Source Connectors
In the eKuiper source code, there are built-in sources and sources in extension.
Ingestion Mode
The source connector provides the connection to an external system to load data in. Regarding data loading mechanism, there are two modes:
- Scan: load the data events one by one like a stream which is driven by event. Such mode of source can be used in stream or scan table.
- Lookup: refer to external content when needed, only used in lookup table.
Each source will support one or both modes. In the source page, a badge will show if the mode is supported.
Built-in Sources
Users can directly use the built-in sources in the standard eKuiper instance. The list of built-in sources is as follows:
- MQTT source: read data from MQTT topics.
- Neuron source: read data from the local neuron instance.
- EdgeX source: read data from EdgeX foundry.
- HTTP pull source: source to pull data from HTTP servers.
- Http push source: push data to eKuiper through http.
- Redis source: source to lookup from Redis as a lookup table.
- RedisSub source: subscribe data from Redis channels.
- File source: source to read from file, usually used as tables.
- Memory source: source to read from eKuiper memory topic to form rule pipelines.

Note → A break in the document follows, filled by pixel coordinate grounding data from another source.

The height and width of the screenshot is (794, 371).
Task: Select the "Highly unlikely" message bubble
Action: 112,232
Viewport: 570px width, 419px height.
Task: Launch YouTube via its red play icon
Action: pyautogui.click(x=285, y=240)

- Simulator source: source to generate mock data for testing.
Predefined Source Plugins
We have developed some official source plugins. These plugins can be found in eKuiper's source code and users need to build them manually. Please check each source about how to build and use.
Additionally, these plugins have pre-built binaries for the mainstream CPU architecture such as AMD or ARM. The pre-built plugin is hosted in https://packages.emqx.net/kuiper-plugins/$version/$os/sources/$type_$arch.zip
. For example, to get the ZMQ source for Debian amd64, install it from https://packages.emqx.net/kuiper-plugins/1.4.4/debian/sources/zmq_amd64.zip
.
The list of predefined source plugins:
- SQL source: a source to periodically fetch data from SQL DB.

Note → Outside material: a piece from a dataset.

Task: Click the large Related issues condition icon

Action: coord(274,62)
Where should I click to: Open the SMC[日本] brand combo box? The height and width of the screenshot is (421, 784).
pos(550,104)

- Video Source: a source to query video streams.
- Random source: a source to generate random data for testing.
- Zero MQ source: read data from zero mq.
- Kafka source: read data from Kafka.
Use of Sources
The user uses sources by means of streams or tables. The type TYPE
property needs to be set to the name of the desired source in the stream properties created. The user can also change the behavior of the source during stream creation by configuring various general source attributes, such as the decoding type (default is JSON), etc. For the general properties and creation syntax supported by creating streams, please refer to the Stream Specification.
Runtime Nodes
When users create rules, the data source is a logical node. Depending on the type of the data source itself and the user's configuration, each data source at runtime may generate an execution plan consisting of multiple nodes. The data source property configuration items are numerous, and the logic during actual runtime is quite complex. By breaking down the execution plan into multiple nodes, the following benefits are primarily achieved:
- There are many shared properties and implementation logic among various data sources, such as data format decoding. Splitting the shared property implementation into independent runtime nodes facilitates node reuse, simplifies the implementation of data source nodes (Single Responsibility Principle), and improves the maintainability of nodes.

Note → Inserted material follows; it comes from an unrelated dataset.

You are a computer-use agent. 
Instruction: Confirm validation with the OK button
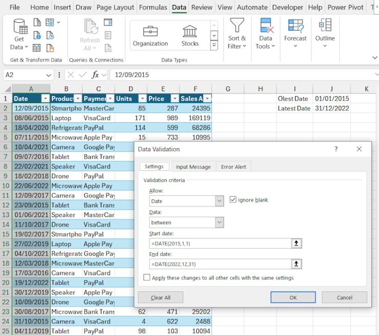click(293, 298)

- The properties of the data source include time-consuming calculations, such as decompression and decoding. With a single node's metrics, it is difficult to distinguish the actual execution status of sub-tasks when the data source is executed. After splitting the nodes, finer-grained runtime metrics can be supported to understand the status and latency of each sub-task.
- After sub-task splitting, parallel computation can be implemented, improving the overall efficiency of rule execution.
Execution Plan
The physical execution plan of the data source node can be split into:
Connector --> RateLimit --> Decompress --> Decode --> Preprocess
The conditions for generating each node are:
- Connector: Implemented for every data source, used to connect to external data sources and read data into the system.
- RateLimit: Applicable when the data source type is a push source (such as MQTT, a source that reads data in through subscription/push rather than pull) and the
interval
property is configured. This node is used to control the frequency of data inflow at the data source. For details, please refer to Down Sampling. - Decompress: Applicable when the data source type reads bytecode data (such as MQTT, which allows sending any bytecode rather than a fixed format) and the
decompress
property is configured. This node is used to decompress the data. - Decode: Applicable when the data source type reads bytecode data and the
format
property is configured. This node will deserialize the bytecode based on the format configuration and schema-related configuration. - Preprocess: Applicable when a schema is explicitly defined in the stream definition and
strictValidation
is turned on. This node will validate and transform the raw data according to the schema definition. Note that if type conversion is frequently required for the input data, this node may incur significant additional performance overhead.